*Activity:*
Copy every record below, exactly as written.

Saved data entries:
=-=-=
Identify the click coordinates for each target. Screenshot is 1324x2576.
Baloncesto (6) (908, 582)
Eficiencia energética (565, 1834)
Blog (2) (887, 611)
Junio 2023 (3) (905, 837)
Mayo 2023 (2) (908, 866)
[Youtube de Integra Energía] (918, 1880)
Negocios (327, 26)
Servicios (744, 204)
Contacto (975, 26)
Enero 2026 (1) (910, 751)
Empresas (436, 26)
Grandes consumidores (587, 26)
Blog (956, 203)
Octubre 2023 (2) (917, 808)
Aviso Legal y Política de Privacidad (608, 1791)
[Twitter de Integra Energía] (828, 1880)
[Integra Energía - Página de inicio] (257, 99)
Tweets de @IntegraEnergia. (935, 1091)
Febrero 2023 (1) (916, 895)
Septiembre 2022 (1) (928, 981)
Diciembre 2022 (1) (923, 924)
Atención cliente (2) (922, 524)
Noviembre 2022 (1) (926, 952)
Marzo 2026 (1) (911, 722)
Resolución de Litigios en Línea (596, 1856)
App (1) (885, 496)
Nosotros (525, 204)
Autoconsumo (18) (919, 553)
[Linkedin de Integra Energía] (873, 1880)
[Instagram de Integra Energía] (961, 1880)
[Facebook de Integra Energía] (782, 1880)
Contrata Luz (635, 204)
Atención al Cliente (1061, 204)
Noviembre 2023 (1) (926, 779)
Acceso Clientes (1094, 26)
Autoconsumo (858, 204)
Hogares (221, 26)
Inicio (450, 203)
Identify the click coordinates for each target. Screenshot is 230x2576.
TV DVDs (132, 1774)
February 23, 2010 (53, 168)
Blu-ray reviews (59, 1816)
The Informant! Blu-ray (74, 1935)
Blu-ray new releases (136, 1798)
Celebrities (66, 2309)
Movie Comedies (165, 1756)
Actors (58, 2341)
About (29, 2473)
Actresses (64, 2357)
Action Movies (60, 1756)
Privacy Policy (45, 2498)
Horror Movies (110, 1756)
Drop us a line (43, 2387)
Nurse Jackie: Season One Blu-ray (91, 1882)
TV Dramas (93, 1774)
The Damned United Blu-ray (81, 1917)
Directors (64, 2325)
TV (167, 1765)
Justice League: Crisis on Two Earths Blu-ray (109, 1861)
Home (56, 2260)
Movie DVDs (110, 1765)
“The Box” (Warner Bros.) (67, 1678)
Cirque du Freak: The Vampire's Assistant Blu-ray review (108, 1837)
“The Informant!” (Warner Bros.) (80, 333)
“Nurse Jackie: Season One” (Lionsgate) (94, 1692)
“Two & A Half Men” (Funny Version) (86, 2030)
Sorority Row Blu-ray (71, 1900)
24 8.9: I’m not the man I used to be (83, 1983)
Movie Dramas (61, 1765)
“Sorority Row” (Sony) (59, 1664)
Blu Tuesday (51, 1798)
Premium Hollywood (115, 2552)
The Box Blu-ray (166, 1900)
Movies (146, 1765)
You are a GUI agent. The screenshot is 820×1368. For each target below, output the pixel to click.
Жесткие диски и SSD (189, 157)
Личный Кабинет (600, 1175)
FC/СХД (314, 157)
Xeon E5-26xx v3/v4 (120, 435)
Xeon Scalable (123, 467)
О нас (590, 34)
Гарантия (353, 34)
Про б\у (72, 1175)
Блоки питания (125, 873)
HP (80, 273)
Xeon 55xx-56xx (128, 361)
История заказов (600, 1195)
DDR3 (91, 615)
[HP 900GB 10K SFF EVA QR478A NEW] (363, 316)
=-=-=
*Written response:*
Identify the click coordinates for each target. Screenshot is 1324x2576.
Baloncesto (6) (908, 582)
Eficiencia energética (565, 1834)
Blog (2) (887, 611)
Junio 2023 (3) (905, 837)
Mayo 2023 (2) (908, 866)
[Youtube de Integra Energía] (918, 1880)
Negocios (327, 26)
Servicios (744, 204)
Contacto (975, 26)
Enero 2026 (1) (910, 751)
Empresas (436, 26)
Grandes consumidores (587, 26)
Blog (956, 203)
Octubre 2023 (2) (917, 808)
Aviso Legal y Política de Privacidad (608, 1791)
[Twitter de Integra Energía] (828, 1880)
[Integra Energía - Página de inicio] (257, 99)
Tweets de @IntegraEnergia. (935, 1091)
Febrero 2023 (1) (916, 895)
Septiembre 2022 (1) (928, 981)
Diciembre 2022 (1) (923, 924)
Atención cliente (2) (922, 524)
Noviembre 2022 (1) (926, 952)
Marzo 2026 (1) (911, 722)
Resolución de Litigios en Línea (596, 1856)
App (1) (885, 496)
Nosotros (525, 204)
Autoconsumo (18) (919, 553)
[Linkedin de Integra Energía] (873, 1880)
[Instagram de Integra Energía] (961, 1880)
[Facebook de Integra Energía] (782, 1880)
Contrata Luz (635, 204)
Atención al Cliente (1061, 204)
Noviembre 2023 (1) (926, 779)
Acceso Clientes (1094, 26)
Autoconsumo (858, 204)
Hogares (221, 26)
Inicio (450, 203)
Identify the click coordinates for each target. Screenshot is 230x2576.
TV DVDs (132, 1774)
February 23, 2010 (53, 168)
Blu-ray reviews (59, 1816)
The Informant! Blu-ray (74, 1935)
Blu-ray new releases (136, 1798)
Celebrities (66, 2309)
Movie Comedies (165, 1756)
Actors (58, 2341)
About (29, 2473)
Actresses (64, 2357)
Action Movies (60, 1756)
Privacy Policy (45, 2498)
Horror Movies (110, 1756)
Drop us a line (43, 2387)
Nurse Jackie: Season One Blu-ray (91, 1882)
TV Dramas (93, 1774)
The Damned United Blu-ray (81, 1917)
Directors (64, 2325)
TV (167, 1765)
Justice League: Crisis on Two Earths Blu-ray (109, 1861)
Home (56, 2260)
Movie DVDs (110, 1765)
“The Box” (Warner Bros.) (67, 1678)
Cirque du Freak: The Vampire's Assistant Blu-ray review (108, 1837)
“The Informant!” (Warner Bros.) (80, 333)
“Nurse Jackie: Season One” (Lionsgate) (94, 1692)
“Two & A Half Men” (Funny Version) (86, 2030)
Sorority Row Blu-ray (71, 1900)
24 8.9: I’m not the man I used to be (83, 1983)
Movie Dramas (61, 1765)
“Sorority Row” (Sony) (59, 1664)
Blu Tuesday (51, 1798)
Premium Hollywood (115, 2552)
The Box Blu-ray (166, 1900)
Movies (146, 1765)
You are a GUI agent. The screenshot is 820×1368. For each target below, output the pixel to click.
Жесткие диски и SSD (189, 157)
Личный Кабинет (600, 1175)
FC/СХД (314, 157)
Xeon E5-26xx v3/v4 (120, 435)
Xeon Scalable (123, 467)
О нас (590, 34)
Гарантия (353, 34)
Про б\у (72, 1175)
Блоки питания (125, 873)
HP (80, 273)
Xeon 55xx-56xx (128, 361)
История заказов (600, 1195)
DDR3 (91, 615)
[HP 900GB 10K SFF EVA QR478A NEW] (363, 316)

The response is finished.